Io credo che dobbiamo partire in ogni singolo caso dall’esame di elememti oggettivi. E gli elementi oggettivi nel caso di Via Poma sono quelli che non i consulenti del pm ma i consulenti della difesa hanno scritto e detto durante il processo. Perizia a pagina 19 bis: non è stato eseguito nessun ulteriore prelievo e si sostiene che quello che figura sul seno sinistro della vittima non è un morso e non si può ricavare un dna completo di Busco dal corpetto della ragazza trovata sulla scena del crimine. Due cose concordavano in primo grado pm e difesa: che si trattava di un morso e che quello sul corpetto era il dna di Busco. Per quanto riguarda il morso c’è la relazione dell’odontodiatra dell’imputato Emilio NuzzoLese e a pag 14 scrive che non si può risalire alla persona ma dedurre che si tratta di un morso di origine umana inferto con violenza.

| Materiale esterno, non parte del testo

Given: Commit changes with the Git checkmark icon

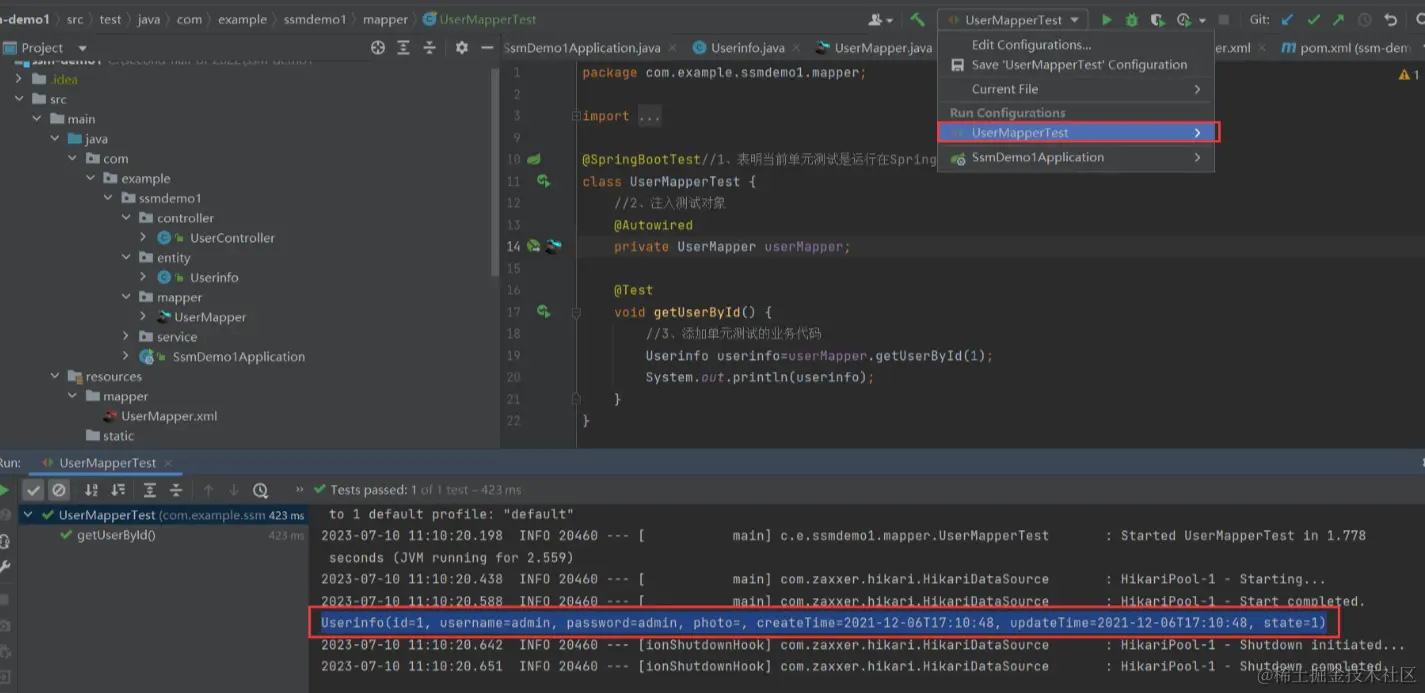Looking at the screenshot, I should (x=1313, y=20).
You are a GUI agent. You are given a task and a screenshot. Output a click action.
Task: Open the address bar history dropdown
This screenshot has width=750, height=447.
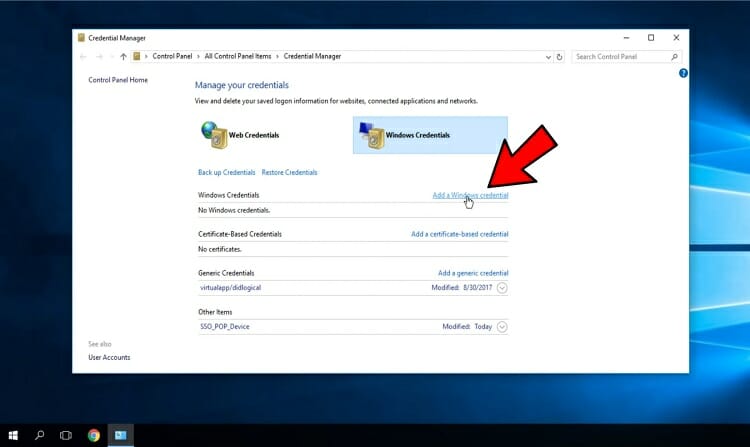pyautogui.click(x=546, y=57)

Linea della difesa sul morso: si è un morso ma non corrisponde alle arcate dentali di Busco, per quanto riguarda il dna ricavato dall’esame del corpetto e sul reggiseno i due consulenti biologi dell’imputato, Giardina e Noelli dicono: “Vediamo un profilo che non abbiamo contestato. Il dna è specifico.”, ma la difesa dice che quel dna è stato rilasciato in un momento diverso e precedente rispetto al momento di uccisione. Naturalmente l’importanza dei due elementi messi insieme è di riuscire ad evitare la contestualità del morso con le ferite mortali per riuscire a dire non è saliva, e quindi la saliva è stata lasciata in un altro rapporto e quindi sarà stato un altro l’assassino.

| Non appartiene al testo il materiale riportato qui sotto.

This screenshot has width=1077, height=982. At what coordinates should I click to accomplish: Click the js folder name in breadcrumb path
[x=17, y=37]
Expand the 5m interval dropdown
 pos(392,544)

Su questa base si doveva risolvere la divergenza. La corte ha affidato un incarico che chiede ai periti di capire se quello è un morso e i periti hanno detto che non è un morso e che non sanno che cosa è. Potrebbe essere la lesione di un corpo qualsiasi o di un fermacapelli e soprattutto dicono a pag. 46 che la posizione in cui si sarebbe potuta infliggere il morso è impossibile da fare per un uomo. Sarà un problema della corte e nell’esaminare i file. Da parte del Ris poi si è creato una confusione tra date e secondo i periti sarebbe stato estratto prima il profilo biologico dell’imputato e poi si sarebbe andato a cercare se c’era il profilo biologico sul corpetto e reggiseno e se fosse vero vorrebbe dire che abbiamo creato un colpevole a tavolino. Ovviamente uno procede ai confronti se ha qualcosa da confrontare. Io mi chiedo quale sia la conclusione di questa storia.
E’ che l’opinione pubblica è disorientata sono state fatte analisi e nuovi profili, trovate nel telefono e su un lato della porta tracce di sangue esaminate con il metodo dell’asportazione e non sono sovrapponibili tra di loro.
Noi dovremmo arrivare alla conclusione che c’erano due autori del reato o addirittura due feriti. La corte di primo grado ha esaminato solo il risultato dell’esame del morso e i profili biologici sul corpetto. Il risultato ora è solo una Grande confusione e le uniche due cose certe sono state messe in discussione anche quelle. Questo è la conferma del teorema espresso da De Cataldo: la prova scientifica è inaffidabile e non possiamo usare questo risultato per arrivare ad una sentenza. Ed è questo che porta ora così tanta confusione.